**What needs to be done:** Scan the entries for lines with the word "agent", then copy those lines.

**Collected data entries:**
=== Section Start ===

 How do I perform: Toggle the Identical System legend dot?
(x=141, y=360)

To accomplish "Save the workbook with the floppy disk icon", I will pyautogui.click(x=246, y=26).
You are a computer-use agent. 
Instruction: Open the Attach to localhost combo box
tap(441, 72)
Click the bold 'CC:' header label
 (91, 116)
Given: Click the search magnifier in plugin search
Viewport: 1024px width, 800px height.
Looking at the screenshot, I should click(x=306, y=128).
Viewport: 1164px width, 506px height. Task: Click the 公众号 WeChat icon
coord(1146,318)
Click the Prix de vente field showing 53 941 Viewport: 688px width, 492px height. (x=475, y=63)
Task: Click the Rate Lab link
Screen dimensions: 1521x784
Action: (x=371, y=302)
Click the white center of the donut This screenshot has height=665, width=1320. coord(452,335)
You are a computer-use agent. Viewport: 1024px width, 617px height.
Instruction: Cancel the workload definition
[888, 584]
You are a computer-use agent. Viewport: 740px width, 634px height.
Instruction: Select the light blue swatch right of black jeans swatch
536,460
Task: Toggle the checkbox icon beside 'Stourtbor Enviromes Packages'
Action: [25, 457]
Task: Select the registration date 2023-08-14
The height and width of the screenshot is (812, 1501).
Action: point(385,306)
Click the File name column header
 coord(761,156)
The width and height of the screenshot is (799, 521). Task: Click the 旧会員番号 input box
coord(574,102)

=== Section End ===

**Solved problem:**
You are a computer-use agent. 
You are a computer-use agent. Viewport: 1024px width, 617px height.
You are a computer-use agent. Viewport: 740px width, 634px height.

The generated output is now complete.